Please rewrite the items below, changing each "Identify the location of" to "Find the position of" and leaving everything else as it is.

-- Excerpted records follows --

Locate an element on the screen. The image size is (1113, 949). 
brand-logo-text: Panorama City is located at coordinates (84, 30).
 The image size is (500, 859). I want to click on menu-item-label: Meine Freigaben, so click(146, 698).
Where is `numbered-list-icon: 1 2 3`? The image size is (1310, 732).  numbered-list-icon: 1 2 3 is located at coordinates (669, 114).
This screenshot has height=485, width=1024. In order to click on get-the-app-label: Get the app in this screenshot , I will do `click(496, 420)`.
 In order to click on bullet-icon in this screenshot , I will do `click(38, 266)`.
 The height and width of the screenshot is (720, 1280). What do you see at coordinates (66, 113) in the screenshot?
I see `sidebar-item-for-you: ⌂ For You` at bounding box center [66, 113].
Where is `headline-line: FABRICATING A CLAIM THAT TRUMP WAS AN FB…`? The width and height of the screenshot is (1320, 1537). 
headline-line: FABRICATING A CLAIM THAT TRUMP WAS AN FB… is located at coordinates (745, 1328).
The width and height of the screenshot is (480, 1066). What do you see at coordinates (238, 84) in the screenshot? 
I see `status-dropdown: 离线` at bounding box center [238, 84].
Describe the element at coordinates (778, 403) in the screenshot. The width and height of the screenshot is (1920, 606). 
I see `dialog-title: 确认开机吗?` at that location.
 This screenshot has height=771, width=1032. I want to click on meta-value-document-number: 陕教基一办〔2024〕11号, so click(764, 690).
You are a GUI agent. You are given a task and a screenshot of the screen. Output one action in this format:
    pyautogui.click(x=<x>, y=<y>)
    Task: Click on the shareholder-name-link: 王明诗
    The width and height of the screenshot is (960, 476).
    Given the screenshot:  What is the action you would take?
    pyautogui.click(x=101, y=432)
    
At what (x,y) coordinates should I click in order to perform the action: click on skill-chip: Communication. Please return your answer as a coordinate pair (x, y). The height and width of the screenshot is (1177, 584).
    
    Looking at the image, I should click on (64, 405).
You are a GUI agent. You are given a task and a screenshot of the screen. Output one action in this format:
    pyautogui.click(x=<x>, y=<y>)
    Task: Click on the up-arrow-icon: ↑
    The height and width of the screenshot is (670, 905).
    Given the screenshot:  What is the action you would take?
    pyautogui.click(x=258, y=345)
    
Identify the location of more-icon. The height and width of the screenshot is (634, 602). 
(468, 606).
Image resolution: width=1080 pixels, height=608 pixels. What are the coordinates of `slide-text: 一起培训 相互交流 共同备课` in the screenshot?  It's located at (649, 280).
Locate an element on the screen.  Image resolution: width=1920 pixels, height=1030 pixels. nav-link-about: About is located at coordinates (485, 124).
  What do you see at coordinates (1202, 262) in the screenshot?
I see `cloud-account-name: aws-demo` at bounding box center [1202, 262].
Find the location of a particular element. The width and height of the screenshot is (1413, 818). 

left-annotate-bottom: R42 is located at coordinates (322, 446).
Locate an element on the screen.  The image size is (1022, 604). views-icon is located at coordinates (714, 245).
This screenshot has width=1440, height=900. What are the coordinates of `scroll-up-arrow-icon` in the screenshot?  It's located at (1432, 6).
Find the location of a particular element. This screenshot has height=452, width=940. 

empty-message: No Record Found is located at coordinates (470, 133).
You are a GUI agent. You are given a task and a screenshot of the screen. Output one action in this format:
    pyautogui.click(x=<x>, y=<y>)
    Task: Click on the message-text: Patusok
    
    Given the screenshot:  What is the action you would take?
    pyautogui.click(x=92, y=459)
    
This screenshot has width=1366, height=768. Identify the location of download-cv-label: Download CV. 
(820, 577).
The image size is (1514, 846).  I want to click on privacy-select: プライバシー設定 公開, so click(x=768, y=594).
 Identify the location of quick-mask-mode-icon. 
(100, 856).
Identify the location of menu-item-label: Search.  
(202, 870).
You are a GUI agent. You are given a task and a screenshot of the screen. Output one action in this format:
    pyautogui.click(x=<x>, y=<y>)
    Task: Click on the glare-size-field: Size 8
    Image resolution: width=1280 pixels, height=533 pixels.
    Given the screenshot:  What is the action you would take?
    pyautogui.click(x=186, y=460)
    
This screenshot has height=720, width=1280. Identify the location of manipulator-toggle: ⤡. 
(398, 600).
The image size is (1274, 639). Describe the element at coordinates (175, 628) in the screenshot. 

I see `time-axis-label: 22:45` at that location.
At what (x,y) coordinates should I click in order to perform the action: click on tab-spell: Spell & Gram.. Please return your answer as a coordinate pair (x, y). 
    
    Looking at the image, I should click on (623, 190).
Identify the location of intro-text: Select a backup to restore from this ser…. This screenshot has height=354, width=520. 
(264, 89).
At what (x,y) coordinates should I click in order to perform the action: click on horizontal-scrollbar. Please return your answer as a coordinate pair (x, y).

-- Excerpted records concluded --

• _Response for this exercise_
Locate an element on the screen. The image size is (1113, 949). 
brand-logo-text: Panorama City is located at coordinates (84, 30).
 The image size is (500, 859). I want to click on menu-item-label: Meine Freigaben, so click(146, 698).
Where is `numbered-list-icon: 1 2 3`? The image size is (1310, 732).  numbered-list-icon: 1 2 3 is located at coordinates (669, 114).
This screenshot has height=485, width=1024. In order to click on get-the-app-label: Get the app in this screenshot , I will do `click(496, 420)`.
 In order to click on bullet-icon in this screenshot , I will do `click(38, 266)`.
 The height and width of the screenshot is (720, 1280). What do you see at coordinates (66, 113) in the screenshot?
I see `sidebar-item-for-you: ⌂ For You` at bounding box center [66, 113].
Where is `headline-line: FABRICATING A CLAIM THAT TRUMP WAS AN FB…`? The width and height of the screenshot is (1320, 1537). 
headline-line: FABRICATING A CLAIM THAT TRUMP WAS AN FB… is located at coordinates (745, 1328).
The width and height of the screenshot is (480, 1066). What do you see at coordinates (238, 84) in the screenshot? 
I see `status-dropdown: 离线` at bounding box center [238, 84].
Describe the element at coordinates (778, 403) in the screenshot. The width and height of the screenshot is (1920, 606). 
I see `dialog-title: 确认开机吗?` at that location.
 This screenshot has height=771, width=1032. I want to click on meta-value-document-number: 陕教基一办〔2024〕11号, so click(764, 690).
You are a GUI agent. You are given a task and a screenshot of the screen. Output one action in this format:
    pyautogui.click(x=<x>, y=<y>)
    Task: Click on the shareholder-name-link: 王明诗
    The width and height of the screenshot is (960, 476).
    Given the screenshot:  What is the action you would take?
    pyautogui.click(x=101, y=432)
    
At what (x,y) coordinates should I click in order to perform the action: click on skill-chip: Communication. Please return your answer as a coordinate pair (x, y). The height and width of the screenshot is (1177, 584).
    
    Looking at the image, I should click on (64, 405).
You are a GUI agent. You are given a task and a screenshot of the screen. Output one action in this format:
    pyautogui.click(x=<x>, y=<y>)
    Task: Click on the up-arrow-icon: ↑
    The height and width of the screenshot is (670, 905).
    Given the screenshot:  What is the action you would take?
    pyautogui.click(x=258, y=345)
    
Find the position of more-icon. The height and width of the screenshot is (634, 602). 
(468, 606).
Image resolution: width=1080 pixels, height=608 pixels. What are the coordinates of `slide-text: 一起培训 相互交流 共同备课` in the screenshot?  It's located at (649, 280).
Locate an element on the screen.  Image resolution: width=1920 pixels, height=1030 pixels. nav-link-about: About is located at coordinates (485, 124).
  What do you see at coordinates (1202, 262) in the screenshot?
I see `cloud-account-name: aws-demo` at bounding box center [1202, 262].
Find the location of a particular element. The width and height of the screenshot is (1413, 818). 

left-annotate-bottom: R42 is located at coordinates (322, 446).
Locate an element on the screen.  The image size is (1022, 604). views-icon is located at coordinates (714, 245).
This screenshot has width=1440, height=900. What are the coordinates of `scroll-up-arrow-icon` in the screenshot?  It's located at (1432, 6).
Find the location of a particular element. This screenshot has height=452, width=940. 

empty-message: No Record Found is located at coordinates (470, 133).
You are a GUI agent. You are given a task and a screenshot of the screen. Output one action in this format:
    pyautogui.click(x=<x>, y=<y>)
    Task: Click on the message-text: Patusok
    
    Given the screenshot:  What is the action you would take?
    pyautogui.click(x=92, y=459)
    
This screenshot has width=1366, height=768. Find the position of download-cv-label: Download CV. 
(820, 577).
The image size is (1514, 846).  I want to click on privacy-select: プライバシー設定 公開, so click(x=768, y=594).
 Find the position of quick-mask-mode-icon. 
(100, 856).
Find the position of menu-item-label: Search.  
(202, 870).
You are a GUI agent. You are given a task and a screenshot of the screen. Output one action in this format:
    pyautogui.click(x=<x>, y=<y>)
    Task: Click on the glare-size-field: Size 8
    Image resolution: width=1280 pixels, height=533 pixels.
    Given the screenshot:  What is the action you would take?
    pyautogui.click(x=186, y=460)
    
This screenshot has height=720, width=1280. Find the position of manipulator-toggle: ⤡. 
(398, 600).
The image size is (1274, 639). Describe the element at coordinates (175, 628) in the screenshot. 

I see `time-axis-label: 22:45` at that location.
At what (x,y) coordinates should I click in order to perform the action: click on tab-spell: Spell & Gram.. Please return your answer as a coordinate pair (x, y). 
    
    Looking at the image, I should click on (623, 190).
Find the position of intro-text: Select a backup to restore from this ser…. This screenshot has height=354, width=520. 
(264, 89).
At what (x,y) coordinates should I click in order to perform the action: click on horizontal-scrollbar. Please return your answer as a coordinate pair (x, y).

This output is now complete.